In recognition of National Epilepsy Awareness Month, Beyond the Notes presents a performance by  Relâche Ensemble of Cynthia Folio’s When the Spirit Catches You, a work exploring life from the perspective of one who suffers from seizures. Alongside this piece will be two original pieces by the Phantasma Trio in collaboration with student dancers expressing health and healing through dance improvisations. Ahead of the concert, let’s take a closer look at When the Spirit Catches You and what inspired Cynthia Folio to write it.

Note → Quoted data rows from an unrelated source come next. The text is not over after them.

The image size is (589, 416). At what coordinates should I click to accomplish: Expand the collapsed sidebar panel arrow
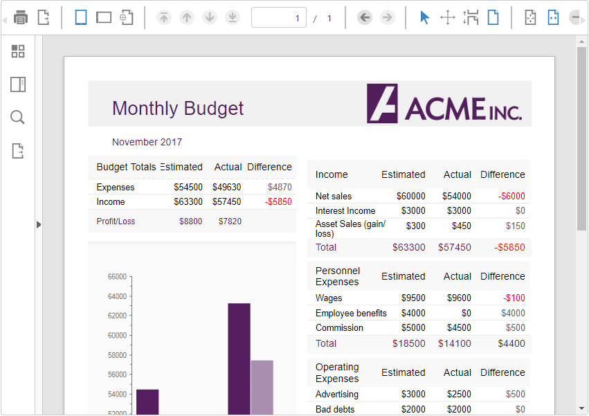39,224
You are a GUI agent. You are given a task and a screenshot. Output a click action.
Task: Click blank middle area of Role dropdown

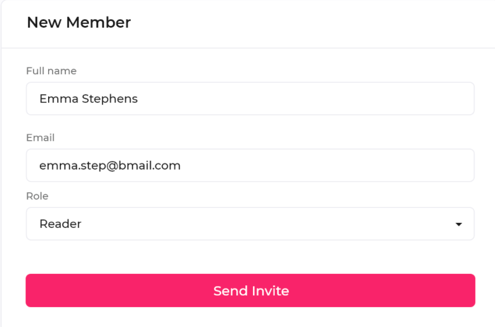(x=266, y=224)
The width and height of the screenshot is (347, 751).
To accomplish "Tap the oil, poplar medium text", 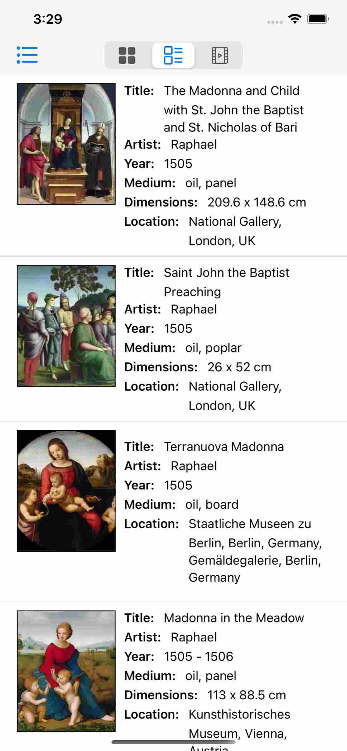I will click(x=213, y=348).
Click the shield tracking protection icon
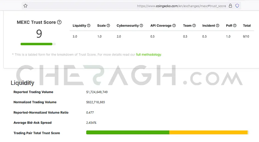 [x=237, y=5]
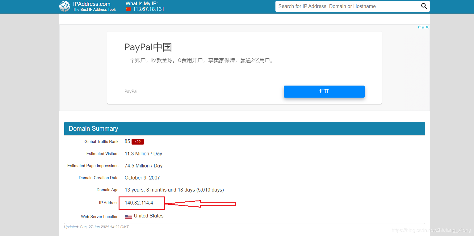Click the red -22 rank change badge
The width and height of the screenshot is (474, 236).
pyautogui.click(x=137, y=141)
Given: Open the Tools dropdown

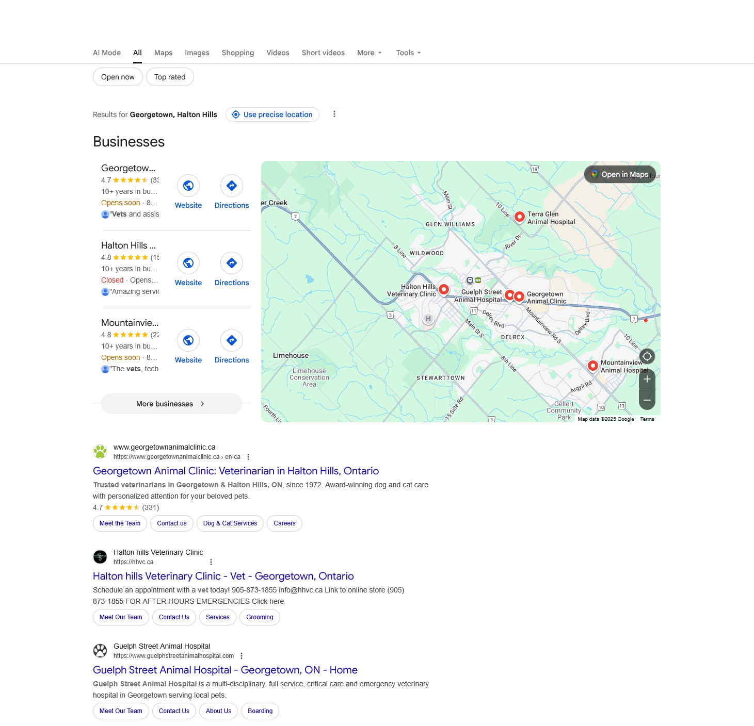Looking at the screenshot, I should 408,53.
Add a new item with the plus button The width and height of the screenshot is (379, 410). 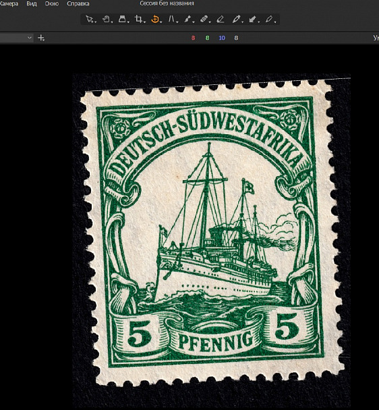tap(41, 38)
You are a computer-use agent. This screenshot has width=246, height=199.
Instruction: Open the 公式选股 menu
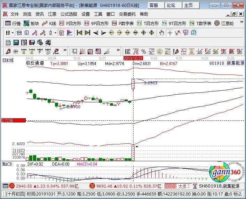[69, 14]
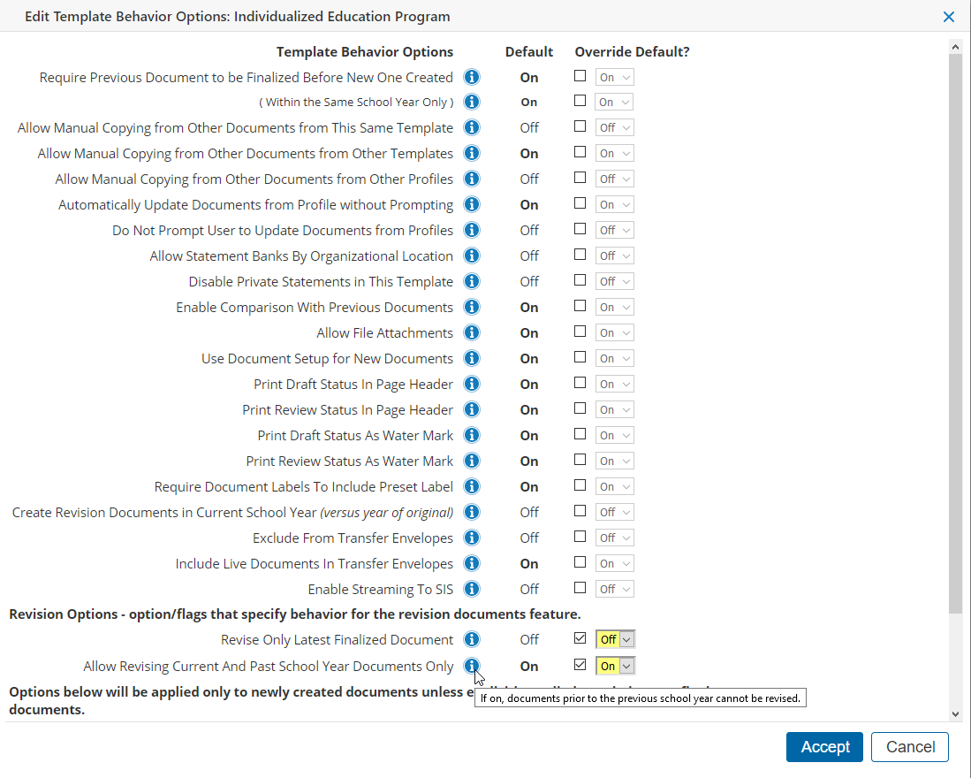Image resolution: width=971 pixels, height=778 pixels.
Task: Uncheck override for Revise Only Latest Finalized Document
Action: [x=580, y=637]

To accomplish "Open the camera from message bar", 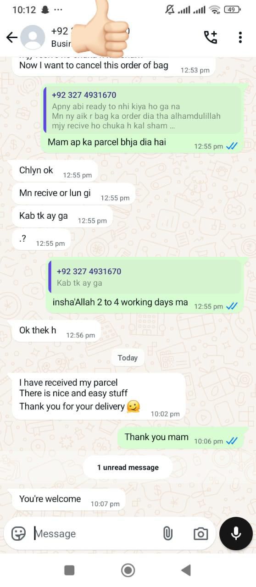I will pyautogui.click(x=200, y=533).
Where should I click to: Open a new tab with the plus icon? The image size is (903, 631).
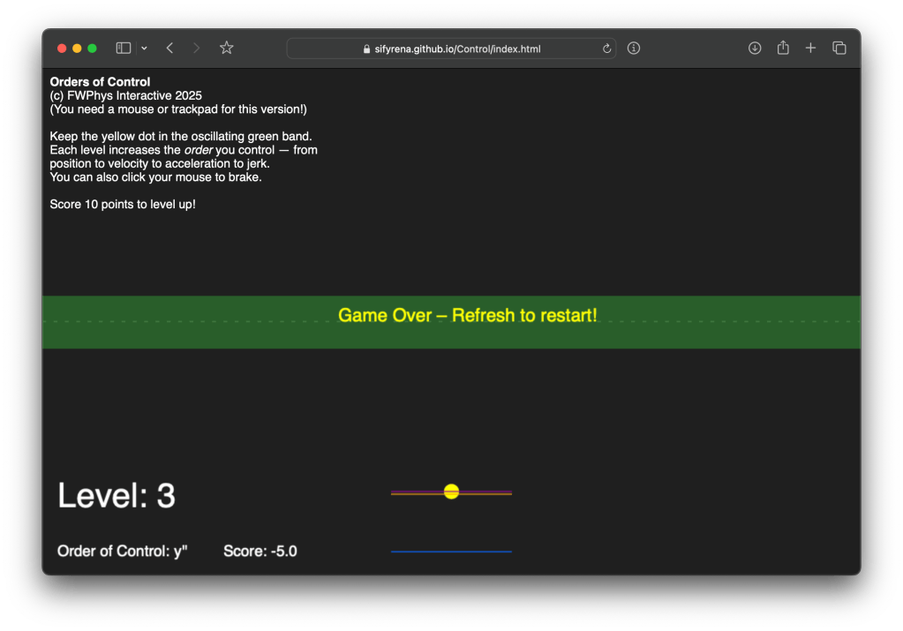(x=810, y=49)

Cynthia Folio’s daughter Lydia had experienced seizures her whole life and was diagnosed with Tuberous Sclerosis Complex at a very young age, but as a child she was never able to explain what was happening to her. Eventually Dr. Folio, then professor of music studies at Temple, came across a collection of books by Harvard Neurologist Dr. Steven Schachter on the experiences of people living with epilepsy. Finally she had some insight into what her daughter experienced on a regular basis. Reading these books was so inspiring to Dr. Folio that she decided to use her commission from Relâche Ensemble to write a piece that “expresses what it feels like to have a seizure and captures the emotions of epilepsy.”1

What is Epilepsy?

According to the Epilepsy Foundation, epilepsy is the world’s fourth most common neurological disorder, meaning it is caused by a dysfunction in the brain or nervous system. The word “epilepsy” simply means “seizure disorder” and does not describe the cause or severity of the condition. There are many different causes, and it can develop at any time. Lydia’s specific condition, Tuberous Sclerosis Complex (TSC), “is a rare genetic disease that causes non-cancerous (benign) tumors to grow in the brain and several areas of the body.”2 Seizures are one of the most common symptoms of TSC, alongside cognitive difficulties, behavioral problems, and Autism Spectrum Disorder. According to the National Institute of Health, “Some people with TSC are able to lead independent, productive lives, while others have symptoms that can affect everyday life and even be life-threatening.”3 For more information about Epilepsy, you can read more here, here, and here.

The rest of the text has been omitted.